- Exercise directions: Check each line of the entries below for the word "computer", and copy the lines that have it.

- The input:

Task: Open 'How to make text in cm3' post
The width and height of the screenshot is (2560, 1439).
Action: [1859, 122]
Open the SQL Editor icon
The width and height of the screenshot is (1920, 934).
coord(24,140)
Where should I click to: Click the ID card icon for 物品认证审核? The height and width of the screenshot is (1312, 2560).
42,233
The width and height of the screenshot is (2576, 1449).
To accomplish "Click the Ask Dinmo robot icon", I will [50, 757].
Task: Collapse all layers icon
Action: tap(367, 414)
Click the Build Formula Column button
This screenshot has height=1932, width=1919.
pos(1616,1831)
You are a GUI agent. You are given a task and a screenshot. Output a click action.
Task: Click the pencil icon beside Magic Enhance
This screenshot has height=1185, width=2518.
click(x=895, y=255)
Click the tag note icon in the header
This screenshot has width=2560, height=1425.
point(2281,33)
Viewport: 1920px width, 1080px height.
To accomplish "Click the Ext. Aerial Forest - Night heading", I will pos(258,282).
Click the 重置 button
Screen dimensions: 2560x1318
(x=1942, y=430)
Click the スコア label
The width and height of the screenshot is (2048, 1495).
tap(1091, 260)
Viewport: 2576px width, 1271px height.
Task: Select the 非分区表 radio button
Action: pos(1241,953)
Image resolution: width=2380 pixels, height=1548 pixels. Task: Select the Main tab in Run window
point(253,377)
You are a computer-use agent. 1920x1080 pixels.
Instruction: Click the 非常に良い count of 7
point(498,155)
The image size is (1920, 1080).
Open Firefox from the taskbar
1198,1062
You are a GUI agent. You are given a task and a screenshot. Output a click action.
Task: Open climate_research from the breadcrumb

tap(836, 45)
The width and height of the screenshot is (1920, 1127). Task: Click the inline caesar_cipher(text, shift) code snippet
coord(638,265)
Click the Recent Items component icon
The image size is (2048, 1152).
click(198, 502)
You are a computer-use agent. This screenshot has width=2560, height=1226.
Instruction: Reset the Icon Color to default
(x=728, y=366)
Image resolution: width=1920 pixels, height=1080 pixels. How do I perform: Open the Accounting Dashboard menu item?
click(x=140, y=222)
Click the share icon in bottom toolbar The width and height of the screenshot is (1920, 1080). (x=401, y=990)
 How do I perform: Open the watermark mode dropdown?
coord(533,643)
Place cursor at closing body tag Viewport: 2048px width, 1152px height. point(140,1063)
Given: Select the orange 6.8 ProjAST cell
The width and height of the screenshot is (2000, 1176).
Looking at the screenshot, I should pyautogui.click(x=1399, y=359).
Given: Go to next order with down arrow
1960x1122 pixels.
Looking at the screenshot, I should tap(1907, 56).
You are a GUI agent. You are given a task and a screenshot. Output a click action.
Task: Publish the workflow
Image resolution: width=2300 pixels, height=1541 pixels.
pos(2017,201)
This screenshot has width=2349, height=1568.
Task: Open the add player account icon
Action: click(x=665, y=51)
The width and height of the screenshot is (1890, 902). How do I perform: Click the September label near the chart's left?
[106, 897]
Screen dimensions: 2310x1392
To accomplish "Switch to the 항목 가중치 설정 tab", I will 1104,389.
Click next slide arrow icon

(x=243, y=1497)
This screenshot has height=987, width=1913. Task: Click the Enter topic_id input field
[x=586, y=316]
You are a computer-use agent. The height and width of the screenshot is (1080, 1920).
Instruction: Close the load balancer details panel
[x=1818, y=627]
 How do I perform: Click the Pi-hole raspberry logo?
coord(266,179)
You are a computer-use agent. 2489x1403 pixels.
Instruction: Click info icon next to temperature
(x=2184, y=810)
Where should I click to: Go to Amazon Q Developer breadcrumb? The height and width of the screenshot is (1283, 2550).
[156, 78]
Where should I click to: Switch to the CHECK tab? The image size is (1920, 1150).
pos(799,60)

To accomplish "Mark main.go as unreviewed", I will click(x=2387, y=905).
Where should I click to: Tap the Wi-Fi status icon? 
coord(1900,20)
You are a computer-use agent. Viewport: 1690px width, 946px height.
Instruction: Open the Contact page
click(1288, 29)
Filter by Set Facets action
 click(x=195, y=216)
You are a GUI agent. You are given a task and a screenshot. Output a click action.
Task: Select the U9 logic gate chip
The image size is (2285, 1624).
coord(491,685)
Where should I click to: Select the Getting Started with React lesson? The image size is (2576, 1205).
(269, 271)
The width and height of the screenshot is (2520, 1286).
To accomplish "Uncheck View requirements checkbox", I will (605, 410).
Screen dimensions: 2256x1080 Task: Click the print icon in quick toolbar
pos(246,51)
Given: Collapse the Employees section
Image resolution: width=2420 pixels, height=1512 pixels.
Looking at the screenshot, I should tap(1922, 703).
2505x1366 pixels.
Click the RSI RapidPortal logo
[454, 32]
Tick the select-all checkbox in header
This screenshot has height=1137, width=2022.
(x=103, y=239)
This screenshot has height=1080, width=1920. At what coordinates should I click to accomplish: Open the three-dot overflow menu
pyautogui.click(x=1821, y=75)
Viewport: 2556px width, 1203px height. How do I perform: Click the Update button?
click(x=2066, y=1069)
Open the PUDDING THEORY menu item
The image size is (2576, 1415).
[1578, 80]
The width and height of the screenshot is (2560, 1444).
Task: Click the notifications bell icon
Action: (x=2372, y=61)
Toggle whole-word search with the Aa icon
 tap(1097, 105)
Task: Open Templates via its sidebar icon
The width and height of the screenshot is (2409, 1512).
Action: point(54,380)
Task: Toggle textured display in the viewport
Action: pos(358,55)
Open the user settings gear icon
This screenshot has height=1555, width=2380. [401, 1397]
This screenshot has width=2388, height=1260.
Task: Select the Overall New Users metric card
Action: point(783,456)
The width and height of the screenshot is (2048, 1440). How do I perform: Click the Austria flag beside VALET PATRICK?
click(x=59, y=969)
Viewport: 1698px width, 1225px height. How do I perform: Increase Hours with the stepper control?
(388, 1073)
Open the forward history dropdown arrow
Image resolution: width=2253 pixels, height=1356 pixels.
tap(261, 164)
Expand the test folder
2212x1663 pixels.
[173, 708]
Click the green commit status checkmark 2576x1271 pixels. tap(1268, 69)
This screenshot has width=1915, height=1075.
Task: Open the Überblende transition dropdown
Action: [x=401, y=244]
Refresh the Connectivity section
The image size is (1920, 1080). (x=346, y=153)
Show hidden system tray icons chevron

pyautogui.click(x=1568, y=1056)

- Answer section:
You are a computer-use agent. 1920x1080 pixels.
You are a computer-use agent. This screenshot has width=2560, height=1226.
You are a computer-use agent. The height and width of the screenshot is (1080, 1920).
You are a computer-use agent. 2489x1403 pixels.
You are a computer-use agent. Viewport: 1690px width, 946px height.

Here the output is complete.